▶ _İstenen Görev_:
Gösterilen metne göre şu soruları yanıtlayın:
(a) Nagehan'a göre arkadaki araba öndekine saatte kaç km yaklaşır?
(b) Nagehan matematiksel denklemi hangi sebeple oluşturamamıştır?
(c) Osman öndeki arabanın hızını hangi ifadeyle yazmıştır?

▶ _Gösterilen Metin_:
━━━━━━━━━━━━━━━━━━━━

N: Aralarındaki uzaklık ve her iki aracın hızı verilmiş. A: Ne soruyor? N: Arkadaki öndekine kaçıncı km de yetişir diyor. A: Ne yapabilirsin? N: Arkadaki araba saatte 20 km yaklaşır, (biraz durakladıktan sonra) birkaç tane örnek çözsem hatırlarım, ama hatırlayamıyorum nasıl yapacağımı. (C noktasını şekil üzerinde işaretleyerek) burada yetiştiğini düşünsem.(tekrar duraklayarak) Ben test sorularında seçeneklerden deneme yoluyla yapabilirdim. Galiba çözemeyeceğim. Problem çözme sürecinde problemi anlamada uygun değişken kullanılması çözüm planının hazırlanması için önemli bir aşamadır. Nagehan, problemi anlamış, fakat uygun değişken kullanamadığı için matematiksel denklemi oluşturamamıştır. Öğrenci çözüm için uygun planı kuramamasının sebebini cevapların verilmemesi olarak düşünmektedir. Buradan öğrencinin problemi çözememesinin nedeninin anlama aşamasında uygun değişken kullanamamasından kaynaklandığı ortaya çıkmaktadır. Bu ise problem çözme sürecinde önemli bir yetersizlik olarak düşünülebilir. Hız probleminin çözümünde Osman, problemi anlama aşamasında problemi şekil çizerek ve değişken kullanarak tanımlamış ve hız problemi ile ilgili şematik bilgi yardımıyla problemi bütün olarak gösteren matematiksel denklemi oluşturmuştur. Resim 6 1) A: Problemden ne anlıyorsun? Nasıl problem? (2) O: İki arabanın yönleri aynı, öndeki 70 km. Bunu Vb=70, arkadaki de 90 km olduğundan Va=90 olarak yazabilirim. A ve B arasında 160. (3) A: Yönleri nasıldır?

━━━━━━━━━━━━━━━━━━━━

▶ _Kayıtlı Veriler_:
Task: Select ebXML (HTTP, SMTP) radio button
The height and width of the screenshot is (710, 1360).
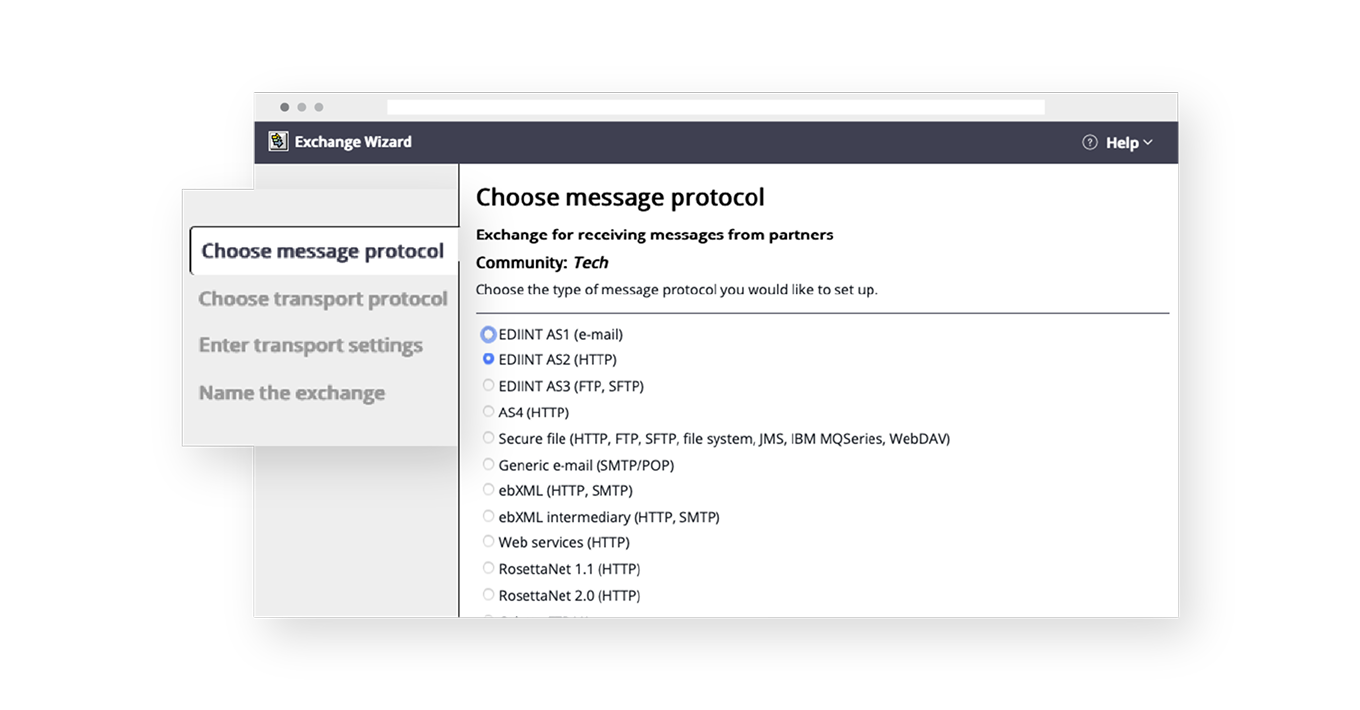Action: coord(488,490)
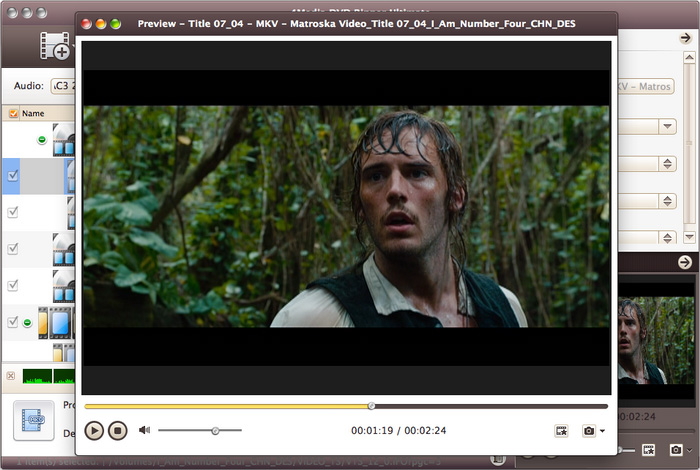
Task: Click the preview's clip-marker icon beside the camera
Action: (x=562, y=430)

━━━━━━━━━━━━━━━━━━━━

▶ _Alıştırma Yanıtı_:
(a) Saatte 20 km.
(b) Uygun değişken kullanamadığı için.
(c) Vb=70.